Another parallel to the Time story on whistle-blowing, helps in explaining some of the dynamics in Ron Edwards’ book, The Minneapolis Story, Through My Eyes, and that is the bureaucratic parallel in regards to housing (Chapter (8). A billion dollars for 52 units. This is also in part because of the government’s position, ever since the 1968 Kerner Commission, has been that Blacks can’t make it on their own so they need government programs (discussed several times in Ron’s book). But no whistle blower came through. And, of course, to protect such bureaucracies, Jackie Cherryhomes took most of her files when she lost the election (see Chapter 11). Ron’s report of the NAACP and Urban League (Chapter 14, the longest chapter of his book) explains the same thing (just think: 30,000 Blacks in Minneapolis but less that 400 belong to the NAACP, and then Whites are brought in to vote to keep the organization exactly the way Ron describes it in Chapter 14: serving the White masters, not the Black community). When you look how many of those active in the Urban League and NAACP hold government jobs or jobs related to it, you can see why they don’t like Ron’s book, as they have become part of the “Blacks can’t make it on their own without government help and guidance” mentality. It also works in reverse, when Luther Darville was made the scapegoat for the university (Chapter 10). And it explains why the chosen path as Ron outlines in his book is to freeze Blacks out: to give them fish but not allow them to learn how to fish on their own, for the White fisherman likes getting paid to have their jobs doing the actual fishing. If Blacks were allowed to fish on their own all those bureaucratic anglers would be out of a job and the government would be out of those tax dollars.

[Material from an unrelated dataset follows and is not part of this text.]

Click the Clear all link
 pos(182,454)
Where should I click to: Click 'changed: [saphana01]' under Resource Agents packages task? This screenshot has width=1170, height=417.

The current big Minneapolis controversy, mediation between citizen’s group and the police, is unfolding the same way it did for the Time whistleblowers: the police don’t want discussion; they have their own self serving myths, whitewashing myths (awards of valor to those who kill Black citizens), and the PR to malign those who speak against or question them. Ron discusses this in Chapter 16, where he states that “Unrest, Disturbance: The Status Quo Price Minneapolis Is Willing to Pay,” which is a huge statement of whistle blowing.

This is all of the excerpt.